#### [TASK TO COMPLETE]
Look below for the line containing "149 (36, 1266)"; from there through the line containing "252 (63, 1345)", both lines included, please set down each line exactly and nothing else.

*** DATA SHOWN Section Begins ***

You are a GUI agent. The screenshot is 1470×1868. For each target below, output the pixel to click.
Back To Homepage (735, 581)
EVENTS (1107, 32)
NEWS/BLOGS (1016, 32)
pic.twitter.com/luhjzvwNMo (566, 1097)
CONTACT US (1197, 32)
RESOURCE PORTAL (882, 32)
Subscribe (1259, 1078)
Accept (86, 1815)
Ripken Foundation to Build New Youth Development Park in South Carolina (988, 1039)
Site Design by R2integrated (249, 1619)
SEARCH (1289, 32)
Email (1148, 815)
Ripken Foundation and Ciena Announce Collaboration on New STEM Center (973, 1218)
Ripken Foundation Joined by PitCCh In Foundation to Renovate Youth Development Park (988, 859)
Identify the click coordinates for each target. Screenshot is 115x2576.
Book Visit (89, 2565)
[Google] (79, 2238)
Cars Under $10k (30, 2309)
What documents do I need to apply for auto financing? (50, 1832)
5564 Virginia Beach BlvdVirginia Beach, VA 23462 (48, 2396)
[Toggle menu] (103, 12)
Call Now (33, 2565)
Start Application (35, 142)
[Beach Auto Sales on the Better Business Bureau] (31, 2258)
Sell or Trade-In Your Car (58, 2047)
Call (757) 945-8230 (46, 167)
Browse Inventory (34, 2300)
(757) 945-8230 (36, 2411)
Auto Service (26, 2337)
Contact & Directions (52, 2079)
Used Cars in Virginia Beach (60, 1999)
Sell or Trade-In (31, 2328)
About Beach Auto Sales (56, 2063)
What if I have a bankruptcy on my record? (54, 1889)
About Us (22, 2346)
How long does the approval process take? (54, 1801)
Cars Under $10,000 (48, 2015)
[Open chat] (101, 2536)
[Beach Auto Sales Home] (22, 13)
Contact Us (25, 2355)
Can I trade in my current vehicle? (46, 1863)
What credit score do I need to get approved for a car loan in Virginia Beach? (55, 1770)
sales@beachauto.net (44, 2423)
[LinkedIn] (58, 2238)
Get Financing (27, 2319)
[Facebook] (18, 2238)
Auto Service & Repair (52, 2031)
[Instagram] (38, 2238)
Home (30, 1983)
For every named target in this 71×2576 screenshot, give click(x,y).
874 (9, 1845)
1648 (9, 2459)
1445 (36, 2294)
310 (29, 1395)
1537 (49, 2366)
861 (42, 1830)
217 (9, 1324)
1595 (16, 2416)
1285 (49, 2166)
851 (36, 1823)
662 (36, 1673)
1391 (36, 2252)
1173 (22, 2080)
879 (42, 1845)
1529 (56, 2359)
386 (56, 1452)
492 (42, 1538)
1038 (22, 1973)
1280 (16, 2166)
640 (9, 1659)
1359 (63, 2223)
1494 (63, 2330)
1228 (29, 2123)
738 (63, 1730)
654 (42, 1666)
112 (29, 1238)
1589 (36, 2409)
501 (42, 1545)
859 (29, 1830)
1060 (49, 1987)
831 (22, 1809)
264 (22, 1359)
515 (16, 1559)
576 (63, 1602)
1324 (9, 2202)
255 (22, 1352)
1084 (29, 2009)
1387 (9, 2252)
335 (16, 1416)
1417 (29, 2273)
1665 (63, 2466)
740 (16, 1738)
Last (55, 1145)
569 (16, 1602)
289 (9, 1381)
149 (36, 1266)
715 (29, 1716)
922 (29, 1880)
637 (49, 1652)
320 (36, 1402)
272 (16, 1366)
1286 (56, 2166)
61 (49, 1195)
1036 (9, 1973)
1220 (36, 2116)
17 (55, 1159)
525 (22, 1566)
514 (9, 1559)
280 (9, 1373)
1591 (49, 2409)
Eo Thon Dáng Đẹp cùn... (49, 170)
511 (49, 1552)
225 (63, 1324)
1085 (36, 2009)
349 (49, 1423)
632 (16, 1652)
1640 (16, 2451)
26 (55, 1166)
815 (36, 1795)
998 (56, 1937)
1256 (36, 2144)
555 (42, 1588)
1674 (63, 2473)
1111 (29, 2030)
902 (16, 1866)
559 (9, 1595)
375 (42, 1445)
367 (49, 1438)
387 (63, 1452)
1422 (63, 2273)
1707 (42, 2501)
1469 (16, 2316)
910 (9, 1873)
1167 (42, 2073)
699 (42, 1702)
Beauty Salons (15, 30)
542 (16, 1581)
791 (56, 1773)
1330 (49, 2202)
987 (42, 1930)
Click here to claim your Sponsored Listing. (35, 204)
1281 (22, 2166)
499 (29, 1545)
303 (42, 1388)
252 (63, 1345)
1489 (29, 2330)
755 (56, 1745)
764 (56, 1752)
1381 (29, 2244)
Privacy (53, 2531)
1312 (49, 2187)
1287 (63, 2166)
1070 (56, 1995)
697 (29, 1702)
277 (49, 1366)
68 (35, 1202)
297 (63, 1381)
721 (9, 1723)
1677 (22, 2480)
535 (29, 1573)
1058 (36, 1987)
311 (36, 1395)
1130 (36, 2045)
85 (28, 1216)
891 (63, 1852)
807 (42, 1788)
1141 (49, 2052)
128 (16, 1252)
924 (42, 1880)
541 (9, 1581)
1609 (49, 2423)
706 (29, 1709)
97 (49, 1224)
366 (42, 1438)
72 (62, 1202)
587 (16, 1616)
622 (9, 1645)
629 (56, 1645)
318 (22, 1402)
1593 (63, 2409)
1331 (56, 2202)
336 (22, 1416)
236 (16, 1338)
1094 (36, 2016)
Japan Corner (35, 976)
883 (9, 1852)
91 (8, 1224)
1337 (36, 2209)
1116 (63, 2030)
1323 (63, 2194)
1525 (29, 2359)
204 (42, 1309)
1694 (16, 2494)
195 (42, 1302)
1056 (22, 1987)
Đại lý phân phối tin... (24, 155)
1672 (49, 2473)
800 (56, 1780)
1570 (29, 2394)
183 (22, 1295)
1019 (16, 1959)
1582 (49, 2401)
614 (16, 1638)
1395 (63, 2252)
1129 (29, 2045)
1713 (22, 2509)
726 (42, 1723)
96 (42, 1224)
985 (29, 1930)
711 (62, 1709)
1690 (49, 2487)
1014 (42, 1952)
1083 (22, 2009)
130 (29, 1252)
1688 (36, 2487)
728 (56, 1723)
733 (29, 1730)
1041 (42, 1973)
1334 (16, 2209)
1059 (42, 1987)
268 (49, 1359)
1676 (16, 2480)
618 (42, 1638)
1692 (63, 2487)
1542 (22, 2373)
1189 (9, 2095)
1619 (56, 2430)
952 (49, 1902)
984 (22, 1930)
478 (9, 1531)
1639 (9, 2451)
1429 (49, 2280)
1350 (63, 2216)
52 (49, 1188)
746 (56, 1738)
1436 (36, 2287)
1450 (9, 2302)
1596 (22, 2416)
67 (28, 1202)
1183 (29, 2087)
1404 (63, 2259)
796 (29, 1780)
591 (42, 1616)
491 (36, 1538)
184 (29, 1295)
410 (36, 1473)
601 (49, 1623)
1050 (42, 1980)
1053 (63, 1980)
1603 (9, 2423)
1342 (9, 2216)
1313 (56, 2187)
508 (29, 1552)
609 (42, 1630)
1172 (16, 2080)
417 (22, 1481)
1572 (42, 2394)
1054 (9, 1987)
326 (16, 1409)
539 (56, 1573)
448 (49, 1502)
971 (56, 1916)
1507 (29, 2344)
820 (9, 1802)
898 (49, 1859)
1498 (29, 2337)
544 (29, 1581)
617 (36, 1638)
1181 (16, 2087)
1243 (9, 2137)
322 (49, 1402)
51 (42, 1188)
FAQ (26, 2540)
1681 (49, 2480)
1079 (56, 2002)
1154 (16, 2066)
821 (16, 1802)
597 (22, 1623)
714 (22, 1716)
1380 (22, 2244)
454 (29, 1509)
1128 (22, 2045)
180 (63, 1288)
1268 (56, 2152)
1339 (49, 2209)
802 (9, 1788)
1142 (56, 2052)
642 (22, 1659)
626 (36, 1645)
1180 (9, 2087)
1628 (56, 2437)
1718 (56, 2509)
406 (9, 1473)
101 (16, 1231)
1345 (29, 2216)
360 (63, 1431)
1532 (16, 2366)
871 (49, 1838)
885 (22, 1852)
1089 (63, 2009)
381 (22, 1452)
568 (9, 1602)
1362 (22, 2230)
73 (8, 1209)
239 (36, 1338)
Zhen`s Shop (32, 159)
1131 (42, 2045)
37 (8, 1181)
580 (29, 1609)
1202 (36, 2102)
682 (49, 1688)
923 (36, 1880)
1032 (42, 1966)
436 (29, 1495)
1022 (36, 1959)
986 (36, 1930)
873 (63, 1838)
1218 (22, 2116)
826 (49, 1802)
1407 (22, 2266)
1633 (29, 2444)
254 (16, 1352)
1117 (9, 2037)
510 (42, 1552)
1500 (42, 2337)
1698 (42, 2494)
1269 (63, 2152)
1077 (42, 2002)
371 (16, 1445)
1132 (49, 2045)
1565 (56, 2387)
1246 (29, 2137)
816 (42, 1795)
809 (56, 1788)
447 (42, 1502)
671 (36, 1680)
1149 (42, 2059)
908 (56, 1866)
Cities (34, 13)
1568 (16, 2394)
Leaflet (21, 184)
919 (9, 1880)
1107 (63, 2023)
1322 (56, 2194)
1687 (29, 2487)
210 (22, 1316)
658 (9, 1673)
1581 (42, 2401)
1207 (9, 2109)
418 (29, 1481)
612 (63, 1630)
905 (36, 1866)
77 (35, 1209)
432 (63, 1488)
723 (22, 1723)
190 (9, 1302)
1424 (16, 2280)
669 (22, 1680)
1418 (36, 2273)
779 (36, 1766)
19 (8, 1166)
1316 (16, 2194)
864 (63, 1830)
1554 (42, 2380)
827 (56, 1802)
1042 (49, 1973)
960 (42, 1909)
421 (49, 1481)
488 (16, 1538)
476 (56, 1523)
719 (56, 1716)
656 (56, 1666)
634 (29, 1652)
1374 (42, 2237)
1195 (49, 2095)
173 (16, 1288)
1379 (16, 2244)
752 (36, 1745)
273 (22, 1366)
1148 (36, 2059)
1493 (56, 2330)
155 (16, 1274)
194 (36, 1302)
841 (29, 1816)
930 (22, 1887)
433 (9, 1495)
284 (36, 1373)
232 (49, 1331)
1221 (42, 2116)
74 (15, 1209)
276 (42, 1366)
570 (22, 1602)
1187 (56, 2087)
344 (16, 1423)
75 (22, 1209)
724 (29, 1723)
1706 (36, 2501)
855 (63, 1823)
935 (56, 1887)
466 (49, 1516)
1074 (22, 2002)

*** DATA SHOWN Section Ends ***

#### [ANSWER FOR THE TASK]
149 (36, 1266)
715 (29, 1716)
922 (29, 1880)
637 (49, 1652)
320 (36, 1402)
272 (16, 1366)
1286 (56, 2166)
61 (49, 1195)
1036 (9, 1973)
1220 (36, 2116)
17 (55, 1159)
525 (22, 1566)
514 (9, 1559)
280 (9, 1373)
1591 (49, 2409)
Eo Thon Dáng Đẹp cùn... (49, 170)
511 (49, 1552)
225 (63, 1324)
1085 (36, 2009)
349 (49, 1423)
632 (16, 1652)
1640 (16, 2451)
26 (55, 1166)
815 (36, 1795)
998 (56, 1937)
1256 (36, 2144)
555 (42, 1588)
1674 (63, 2473)
1111 (29, 2030)
902 (16, 1866)
559 (9, 1595)
375 (42, 1445)
367 (49, 1438)
387 (63, 1452)
1422 (63, 2273)
1707 (42, 2501)
1469 (16, 2316)
910 (9, 1873)
1167 (42, 2073)
699 (42, 1702)
Beauty Salons (15, 30)
542 (16, 1581)
791 (56, 1773)
1330 (49, 2202)
987 (42, 1930)
Click here to claim your Sponsored Listing. (35, 204)
1281 (22, 2166)
499 (29, 1545)
303 (42, 1388)
252 (63, 1345)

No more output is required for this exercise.